**TASK TO COMPLETE**. What lines in this listing contain the string "gray"? Report each one by copying it.

**DATA SHOWN**.
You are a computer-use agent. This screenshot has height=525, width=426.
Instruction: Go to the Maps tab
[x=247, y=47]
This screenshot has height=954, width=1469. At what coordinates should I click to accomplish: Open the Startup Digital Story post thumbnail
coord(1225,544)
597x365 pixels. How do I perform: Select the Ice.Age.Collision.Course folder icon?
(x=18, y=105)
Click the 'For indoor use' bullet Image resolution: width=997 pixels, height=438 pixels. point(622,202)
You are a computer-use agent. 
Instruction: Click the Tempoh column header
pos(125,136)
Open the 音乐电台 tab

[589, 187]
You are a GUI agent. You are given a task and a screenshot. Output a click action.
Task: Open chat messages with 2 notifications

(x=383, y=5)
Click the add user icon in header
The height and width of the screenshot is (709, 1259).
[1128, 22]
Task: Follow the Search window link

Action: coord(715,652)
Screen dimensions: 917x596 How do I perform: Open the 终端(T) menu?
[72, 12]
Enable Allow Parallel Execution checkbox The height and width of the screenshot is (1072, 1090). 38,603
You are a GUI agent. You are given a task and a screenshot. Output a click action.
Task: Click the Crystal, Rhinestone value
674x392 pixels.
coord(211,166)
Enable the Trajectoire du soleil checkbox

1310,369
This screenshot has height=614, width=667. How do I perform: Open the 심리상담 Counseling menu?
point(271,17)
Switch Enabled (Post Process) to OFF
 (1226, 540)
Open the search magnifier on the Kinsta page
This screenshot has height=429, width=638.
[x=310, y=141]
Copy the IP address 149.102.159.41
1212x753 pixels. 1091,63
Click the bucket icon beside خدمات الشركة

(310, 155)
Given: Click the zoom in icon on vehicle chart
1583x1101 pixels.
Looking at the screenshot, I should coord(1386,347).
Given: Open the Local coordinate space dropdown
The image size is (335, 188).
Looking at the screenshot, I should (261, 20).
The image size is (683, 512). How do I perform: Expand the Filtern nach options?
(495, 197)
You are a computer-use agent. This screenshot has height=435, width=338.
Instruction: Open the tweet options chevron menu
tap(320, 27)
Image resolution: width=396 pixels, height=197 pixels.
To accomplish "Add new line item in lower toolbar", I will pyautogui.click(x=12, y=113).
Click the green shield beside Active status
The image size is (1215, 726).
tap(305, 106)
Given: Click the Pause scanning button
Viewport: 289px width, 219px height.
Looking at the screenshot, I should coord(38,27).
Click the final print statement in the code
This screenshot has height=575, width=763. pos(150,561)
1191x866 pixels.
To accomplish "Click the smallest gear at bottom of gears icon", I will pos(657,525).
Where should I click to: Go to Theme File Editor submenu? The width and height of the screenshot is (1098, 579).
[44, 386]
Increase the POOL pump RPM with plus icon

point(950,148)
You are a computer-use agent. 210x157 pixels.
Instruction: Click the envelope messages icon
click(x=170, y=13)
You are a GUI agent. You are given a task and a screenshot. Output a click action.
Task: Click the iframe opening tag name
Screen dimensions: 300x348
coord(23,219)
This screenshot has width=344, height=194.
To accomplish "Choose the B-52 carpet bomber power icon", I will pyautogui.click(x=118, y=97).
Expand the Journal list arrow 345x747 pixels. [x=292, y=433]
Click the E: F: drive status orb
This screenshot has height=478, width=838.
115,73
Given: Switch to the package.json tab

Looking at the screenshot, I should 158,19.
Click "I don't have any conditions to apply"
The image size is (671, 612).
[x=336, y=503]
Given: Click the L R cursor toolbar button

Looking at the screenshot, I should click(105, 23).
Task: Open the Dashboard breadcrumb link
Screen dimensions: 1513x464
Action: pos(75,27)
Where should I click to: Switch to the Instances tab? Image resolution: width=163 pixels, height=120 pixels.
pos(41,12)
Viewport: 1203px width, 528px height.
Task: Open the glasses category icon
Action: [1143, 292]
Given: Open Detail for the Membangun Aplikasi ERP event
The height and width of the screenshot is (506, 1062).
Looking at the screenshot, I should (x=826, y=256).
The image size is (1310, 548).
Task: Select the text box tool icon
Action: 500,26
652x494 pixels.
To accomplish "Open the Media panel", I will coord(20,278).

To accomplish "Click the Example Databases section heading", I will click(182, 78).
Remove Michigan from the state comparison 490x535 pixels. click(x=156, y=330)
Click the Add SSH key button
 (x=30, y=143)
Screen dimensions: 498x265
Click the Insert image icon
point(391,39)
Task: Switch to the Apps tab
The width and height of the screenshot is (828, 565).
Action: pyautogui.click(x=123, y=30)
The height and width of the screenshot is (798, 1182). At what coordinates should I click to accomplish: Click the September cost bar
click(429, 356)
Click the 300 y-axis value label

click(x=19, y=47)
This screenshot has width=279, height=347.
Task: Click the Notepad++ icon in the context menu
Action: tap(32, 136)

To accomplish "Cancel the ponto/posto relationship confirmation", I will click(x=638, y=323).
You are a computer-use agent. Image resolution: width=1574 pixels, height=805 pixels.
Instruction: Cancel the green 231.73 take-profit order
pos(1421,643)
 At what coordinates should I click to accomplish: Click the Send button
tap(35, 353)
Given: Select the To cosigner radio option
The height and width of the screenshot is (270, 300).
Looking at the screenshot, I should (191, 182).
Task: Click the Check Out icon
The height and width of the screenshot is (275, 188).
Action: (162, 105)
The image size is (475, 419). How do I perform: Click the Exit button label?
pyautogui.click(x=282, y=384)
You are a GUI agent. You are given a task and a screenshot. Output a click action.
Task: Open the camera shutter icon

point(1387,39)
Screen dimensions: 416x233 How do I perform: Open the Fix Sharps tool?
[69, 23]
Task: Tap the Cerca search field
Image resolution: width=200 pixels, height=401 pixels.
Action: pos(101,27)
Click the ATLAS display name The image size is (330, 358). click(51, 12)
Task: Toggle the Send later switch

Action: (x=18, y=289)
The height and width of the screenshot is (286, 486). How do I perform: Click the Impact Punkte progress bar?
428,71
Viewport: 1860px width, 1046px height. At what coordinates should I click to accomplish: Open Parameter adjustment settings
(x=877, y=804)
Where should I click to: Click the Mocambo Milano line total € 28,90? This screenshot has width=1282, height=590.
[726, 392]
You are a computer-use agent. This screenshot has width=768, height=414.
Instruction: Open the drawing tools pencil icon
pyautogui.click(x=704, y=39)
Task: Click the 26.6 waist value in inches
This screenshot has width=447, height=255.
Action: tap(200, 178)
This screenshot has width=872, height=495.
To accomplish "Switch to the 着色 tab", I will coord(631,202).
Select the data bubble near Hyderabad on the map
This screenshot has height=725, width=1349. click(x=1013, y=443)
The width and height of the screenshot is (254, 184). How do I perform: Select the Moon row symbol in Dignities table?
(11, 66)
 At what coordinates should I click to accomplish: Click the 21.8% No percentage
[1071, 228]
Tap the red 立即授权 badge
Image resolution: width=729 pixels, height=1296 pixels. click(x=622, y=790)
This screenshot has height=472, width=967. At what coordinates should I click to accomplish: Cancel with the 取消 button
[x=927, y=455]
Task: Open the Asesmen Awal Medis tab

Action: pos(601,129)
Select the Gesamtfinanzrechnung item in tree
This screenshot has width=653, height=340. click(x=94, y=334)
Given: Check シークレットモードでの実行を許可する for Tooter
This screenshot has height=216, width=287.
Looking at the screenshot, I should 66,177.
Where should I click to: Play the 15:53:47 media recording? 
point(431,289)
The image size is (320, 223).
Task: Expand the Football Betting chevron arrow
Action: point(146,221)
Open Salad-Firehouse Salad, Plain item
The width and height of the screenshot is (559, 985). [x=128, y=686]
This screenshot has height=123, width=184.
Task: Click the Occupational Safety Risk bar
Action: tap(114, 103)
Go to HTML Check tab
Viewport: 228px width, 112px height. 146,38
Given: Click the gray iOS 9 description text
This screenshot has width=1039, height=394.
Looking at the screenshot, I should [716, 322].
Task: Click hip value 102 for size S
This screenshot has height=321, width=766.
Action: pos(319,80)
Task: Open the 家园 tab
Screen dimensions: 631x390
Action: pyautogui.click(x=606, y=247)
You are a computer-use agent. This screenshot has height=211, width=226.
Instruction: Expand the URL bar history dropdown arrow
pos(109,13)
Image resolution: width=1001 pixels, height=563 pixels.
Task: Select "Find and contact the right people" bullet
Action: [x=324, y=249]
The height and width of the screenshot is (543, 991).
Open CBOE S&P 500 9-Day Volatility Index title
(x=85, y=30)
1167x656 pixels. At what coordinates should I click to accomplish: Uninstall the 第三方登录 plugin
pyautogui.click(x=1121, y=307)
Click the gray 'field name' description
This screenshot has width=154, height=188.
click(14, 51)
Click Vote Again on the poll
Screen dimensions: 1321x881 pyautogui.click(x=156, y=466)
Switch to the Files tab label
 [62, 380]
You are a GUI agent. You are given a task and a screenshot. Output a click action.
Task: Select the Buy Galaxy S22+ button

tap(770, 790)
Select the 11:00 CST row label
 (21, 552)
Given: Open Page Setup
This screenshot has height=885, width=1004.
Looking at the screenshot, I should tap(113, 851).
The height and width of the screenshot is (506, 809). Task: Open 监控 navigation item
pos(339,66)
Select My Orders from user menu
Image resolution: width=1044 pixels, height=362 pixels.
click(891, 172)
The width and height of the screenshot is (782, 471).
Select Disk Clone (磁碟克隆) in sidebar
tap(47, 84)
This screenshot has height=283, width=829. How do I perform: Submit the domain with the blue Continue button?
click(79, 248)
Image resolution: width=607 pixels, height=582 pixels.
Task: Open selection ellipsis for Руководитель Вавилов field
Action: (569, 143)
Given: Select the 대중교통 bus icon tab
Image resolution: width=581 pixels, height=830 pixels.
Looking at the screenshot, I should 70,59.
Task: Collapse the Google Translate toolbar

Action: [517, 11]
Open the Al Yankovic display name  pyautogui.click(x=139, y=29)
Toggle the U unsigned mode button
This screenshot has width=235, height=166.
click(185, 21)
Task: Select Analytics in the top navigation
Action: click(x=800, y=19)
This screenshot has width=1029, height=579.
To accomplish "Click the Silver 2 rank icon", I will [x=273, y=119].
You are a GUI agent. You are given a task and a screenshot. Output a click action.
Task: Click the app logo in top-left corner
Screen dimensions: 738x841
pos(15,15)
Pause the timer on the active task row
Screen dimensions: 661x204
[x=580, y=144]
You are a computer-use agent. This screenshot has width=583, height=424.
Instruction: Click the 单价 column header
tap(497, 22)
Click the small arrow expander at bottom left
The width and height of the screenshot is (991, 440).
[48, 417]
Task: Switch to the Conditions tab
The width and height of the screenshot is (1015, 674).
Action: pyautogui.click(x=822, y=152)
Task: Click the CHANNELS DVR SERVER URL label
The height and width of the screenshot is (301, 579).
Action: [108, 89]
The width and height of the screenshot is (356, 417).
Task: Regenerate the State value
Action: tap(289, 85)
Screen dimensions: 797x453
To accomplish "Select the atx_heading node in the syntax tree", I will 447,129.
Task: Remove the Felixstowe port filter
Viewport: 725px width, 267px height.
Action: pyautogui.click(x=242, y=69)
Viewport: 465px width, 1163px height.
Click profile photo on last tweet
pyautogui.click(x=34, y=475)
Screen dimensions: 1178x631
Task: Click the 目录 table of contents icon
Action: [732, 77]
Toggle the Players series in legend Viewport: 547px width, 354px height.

**RESPONSE BELOW**.
Given: Click the gray iOS 9 description text
Click the gray 'field name' description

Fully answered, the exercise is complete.